Problem to solve:
From the data below, copy exactly the lines that lie between the one holding "Sup Goreng Jagung (713, 275)" and the one holding "Gwadar (787, 2350)", including both, and nothing more.

Dataset entries
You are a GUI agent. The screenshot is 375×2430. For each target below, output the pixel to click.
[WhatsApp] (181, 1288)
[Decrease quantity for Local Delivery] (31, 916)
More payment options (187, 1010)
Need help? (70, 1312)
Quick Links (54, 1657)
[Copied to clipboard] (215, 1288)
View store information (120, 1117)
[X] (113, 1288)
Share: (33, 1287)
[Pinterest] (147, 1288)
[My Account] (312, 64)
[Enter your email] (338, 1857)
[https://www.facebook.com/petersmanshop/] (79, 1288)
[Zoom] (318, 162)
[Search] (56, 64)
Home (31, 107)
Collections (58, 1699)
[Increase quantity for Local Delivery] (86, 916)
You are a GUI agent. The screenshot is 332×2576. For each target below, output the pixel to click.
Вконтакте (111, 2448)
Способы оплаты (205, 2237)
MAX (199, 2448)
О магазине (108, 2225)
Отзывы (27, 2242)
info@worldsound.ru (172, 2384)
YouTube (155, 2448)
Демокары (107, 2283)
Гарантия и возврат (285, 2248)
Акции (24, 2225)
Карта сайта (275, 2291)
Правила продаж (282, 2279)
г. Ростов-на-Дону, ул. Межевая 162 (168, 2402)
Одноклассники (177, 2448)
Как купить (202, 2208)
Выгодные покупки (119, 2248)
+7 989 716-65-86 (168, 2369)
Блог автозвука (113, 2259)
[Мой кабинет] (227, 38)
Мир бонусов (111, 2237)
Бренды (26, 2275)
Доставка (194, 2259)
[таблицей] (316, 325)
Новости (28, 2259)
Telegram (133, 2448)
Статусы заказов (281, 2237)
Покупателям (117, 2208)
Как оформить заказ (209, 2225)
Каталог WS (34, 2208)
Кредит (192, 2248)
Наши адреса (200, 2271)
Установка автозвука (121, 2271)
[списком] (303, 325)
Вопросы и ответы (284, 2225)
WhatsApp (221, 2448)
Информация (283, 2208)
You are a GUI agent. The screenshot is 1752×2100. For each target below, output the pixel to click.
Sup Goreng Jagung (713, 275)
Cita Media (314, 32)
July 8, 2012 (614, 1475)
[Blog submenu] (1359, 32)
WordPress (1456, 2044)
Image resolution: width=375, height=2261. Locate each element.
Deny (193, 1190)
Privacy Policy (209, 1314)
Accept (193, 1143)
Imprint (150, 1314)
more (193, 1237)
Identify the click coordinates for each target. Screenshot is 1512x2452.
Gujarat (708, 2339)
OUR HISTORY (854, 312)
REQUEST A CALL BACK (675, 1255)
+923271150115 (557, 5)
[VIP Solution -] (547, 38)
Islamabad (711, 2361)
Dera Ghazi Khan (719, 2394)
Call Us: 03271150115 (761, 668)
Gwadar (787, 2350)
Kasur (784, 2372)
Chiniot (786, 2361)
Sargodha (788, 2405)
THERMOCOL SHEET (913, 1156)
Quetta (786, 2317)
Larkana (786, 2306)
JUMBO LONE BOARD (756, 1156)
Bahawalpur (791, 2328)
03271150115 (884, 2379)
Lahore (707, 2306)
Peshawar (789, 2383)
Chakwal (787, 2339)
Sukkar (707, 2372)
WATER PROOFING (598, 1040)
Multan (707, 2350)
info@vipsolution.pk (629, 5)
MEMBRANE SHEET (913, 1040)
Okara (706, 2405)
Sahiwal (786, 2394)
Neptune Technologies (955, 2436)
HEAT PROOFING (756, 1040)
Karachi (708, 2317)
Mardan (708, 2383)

Written response:
Sup Goreng Jagung (713, 275)
Cita Media (314, 32)
July 8, 2012 (614, 1475)
[Blog submenu] (1359, 32)
WordPress (1456, 2044)
Image resolution: width=375, height=2261. Locate each element.
Deny (193, 1190)
Privacy Policy (209, 1314)
Accept (193, 1143)
Imprint (150, 1314)
more (193, 1237)
Identify the click coordinates for each target. Screenshot is 1512x2452.
Gujarat (708, 2339)
OUR HISTORY (854, 312)
REQUEST A CALL BACK (675, 1255)
+923271150115 (557, 5)
[VIP Solution -] (547, 38)
Islamabad (711, 2361)
Dera Ghazi Khan (719, 2394)
Call Us: 03271150115 (761, 668)
Gwadar (787, 2350)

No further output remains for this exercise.